E assim é. Ao relicário criado para guardar o sangue de João Paulo II - que será inaugurado no domingo, 1 de Maio, assim que o Papa for oficialmente beatificado numa cerimónia na Basílica de São Pedro - junta-se o cinto perfurado por uma bala e manchado de sangue que João Paulo II usava quando foi alvo do atentado de 1981. Ainda que não seja oficialmente uma relíquia, os polacos católicos já estão a venerá-lo no santuário mariano de Jasna Gora. "Formalmente, é preciso esperar até à beatificação para que o cinto seja considerado uma relíquia", explicou à AFP o padre Jan Golonka. "Mas para os peregrinos trata-se já de um objecto de culto. Tivemos muita sorte porque foi o próprio João Paulo II que no-lo ofereceu.
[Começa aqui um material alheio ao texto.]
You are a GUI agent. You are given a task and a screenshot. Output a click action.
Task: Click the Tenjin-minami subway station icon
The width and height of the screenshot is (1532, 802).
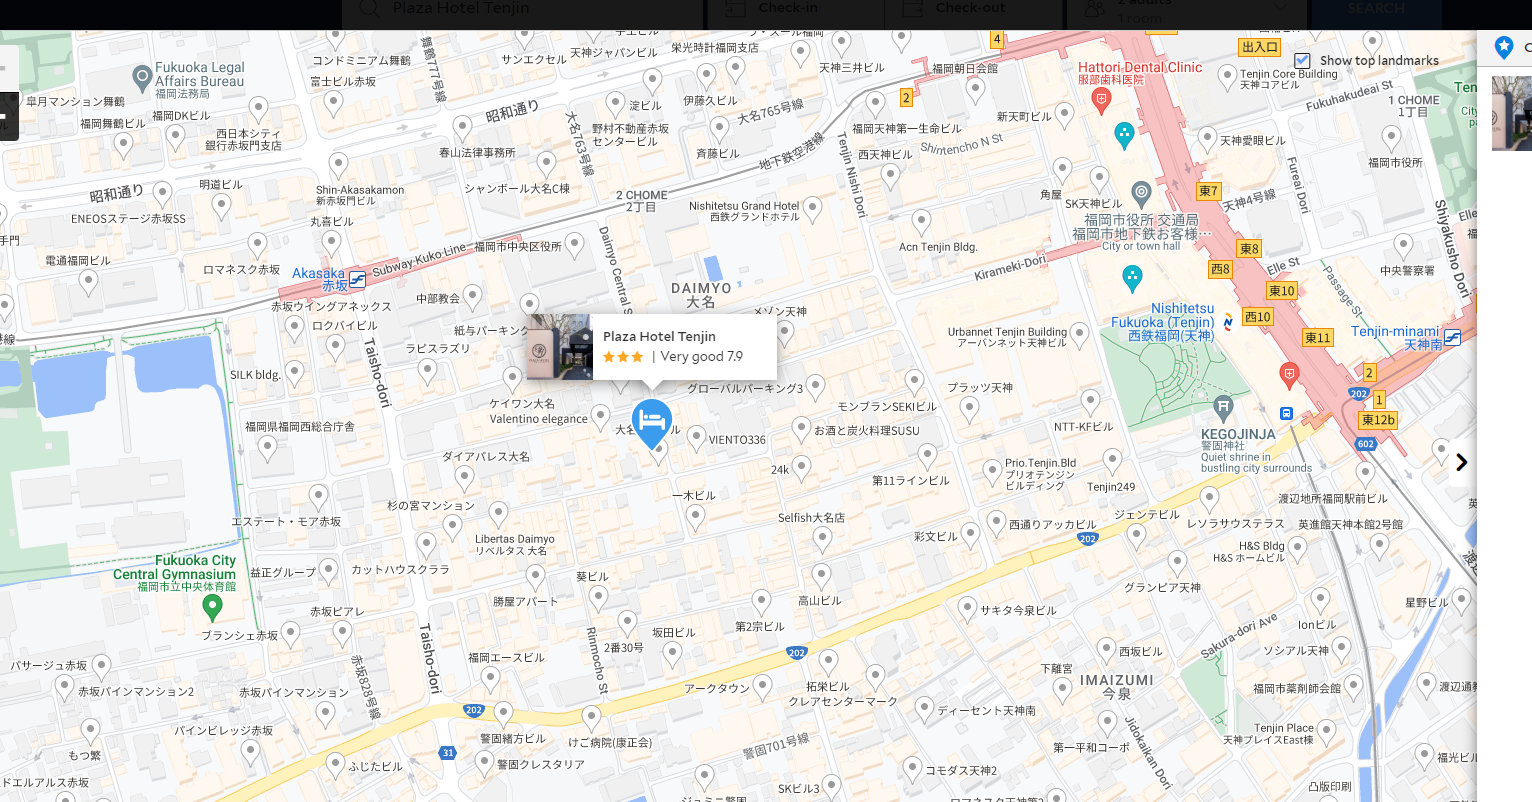1452,338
Outros que quiseram ter as suas relíquias tiveram de passar pelo Vaticano, através de um procedimento muito complicado."
Antes de ser depositado no santuário polaco, o cinto esteve exposto em Fátima entre 1982 e 1983. Agora, uma outra ampola com o sangue de Karol Wojtyla será oferecida aos polacos pelo cardeal Stanislaw Dziwisz, arcebispo de Cracóvia e ex-secretário do Papa, que guardou parte do sangue recolhido para si.
Para os católicos polacos, a cerimónia marca a confirmação da importância do seu papado para o país. Como explicou ao i Juan Laboa Gallego, teólogo e autor do livro "História dos Papas", "a Polónia ganhou muito com Wojtyla. Era um país comunista que, com um papa polaco, se tornou um país especial. Quando o Papa foi à Polónia, um ano depois de ser investido, o governo não o queria receber. Mas o povo mostrou que estava com ele, ameaçou fazer uma revolução e o governo acabou por ceder".
Na manhã do próximo domingo, o único Papa da história da Igreja Católica oriundo de um país comunista passa a beato. Se um outro milagre for entretanto confirmado pelo Vaticano, de beato passará a santo.